Steady. My life is chaos, i do not know what this means. For the past 18 months my spiritual director has been telling me to “be good to myself” as I struggle to find “balance”.
Okay, I don’t know how to do that.
I can take care of you (or someone who is not me) all day long, and I would bend over backwards to do it, but me… me not so much.
After I had my first child I went back to the OB for my 6 week checkup. Now when I was pregnant I was excellent about taking my prenatal vitamins but once she was born… eh, not so much. Well my doc laid into me. She explained that I HAD to take my multi-vitamin and my calcium. That my daughter was literally sucking it out of my bones.
“Your daughter will get what she needs from you, this is not about her, this is about you. You have to replenish.”

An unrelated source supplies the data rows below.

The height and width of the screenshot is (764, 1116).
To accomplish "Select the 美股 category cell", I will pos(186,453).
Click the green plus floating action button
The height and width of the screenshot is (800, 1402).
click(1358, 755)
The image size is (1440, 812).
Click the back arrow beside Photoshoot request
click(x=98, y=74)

Well, let me tell you, that was the exact wrong thing to say, and I was just tired enough to not filter myself and I told her just that. “If you tell me it’s for the baby I’ll do it. If it’s for me, I won’t.”

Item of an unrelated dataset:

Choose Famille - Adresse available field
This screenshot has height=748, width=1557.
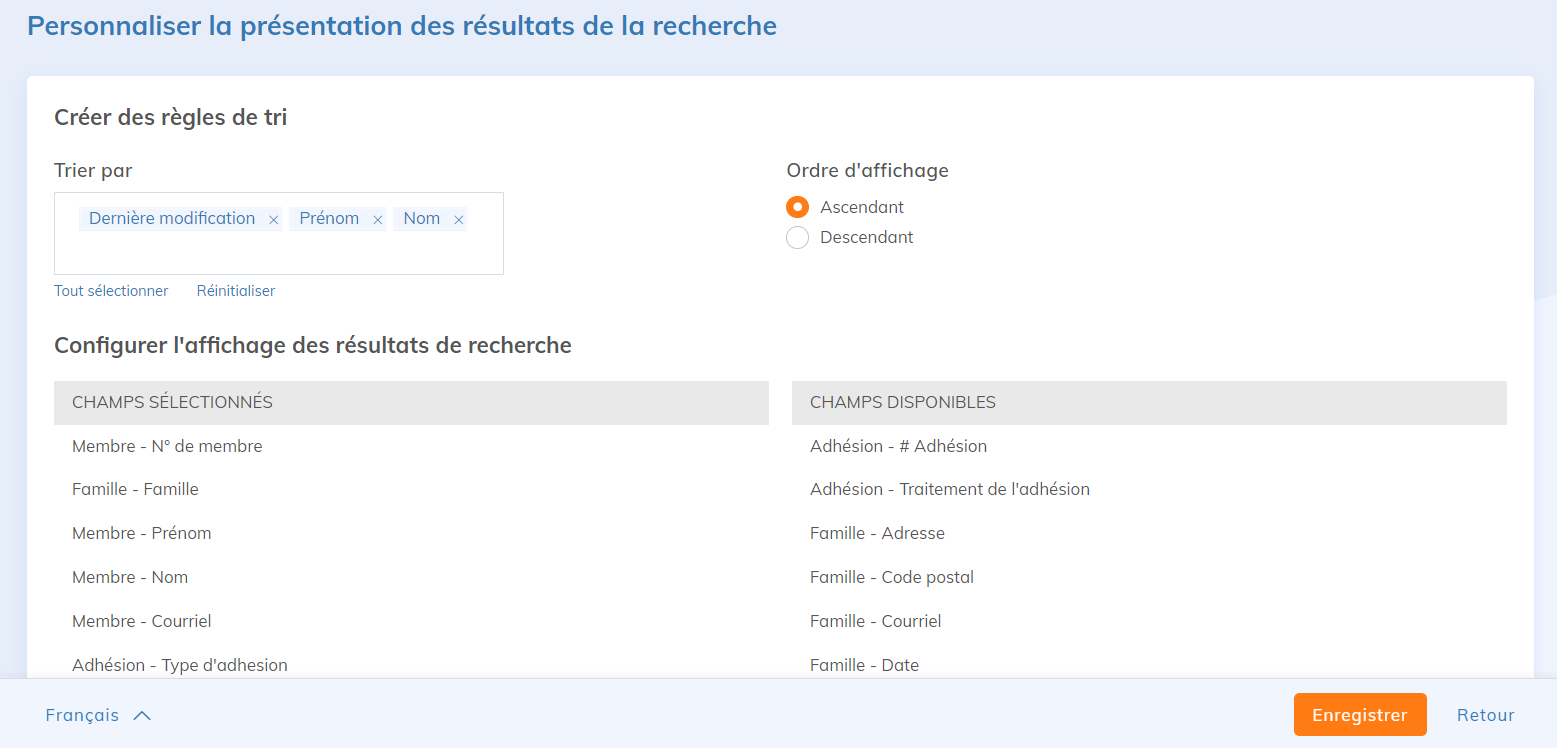click(x=877, y=533)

So what does all this have to do with steady?
Well, there are times when my well is dry and when the well is dry the hope goes with it. We HAVE to replenish. So the day steady came up I was on a plane to California. My well was pretty dry. I opened my Cantata book and saw these words. “Freely, with tenderness”
That’s what I wanted. That’s how I was going to replenish, THAT’S what it means to be good to myself. Hold myself “freely, with tenderness”. In other words, in loving-kindness, in other words, I don’t have to put so many expectations and restraints on myself that I am literally sucked dry.
The world, my family, the people I serve will get what they need- I have to hold myself freely, with tenderness. This is the way my life will find steadfast peace- freely, with tenderness.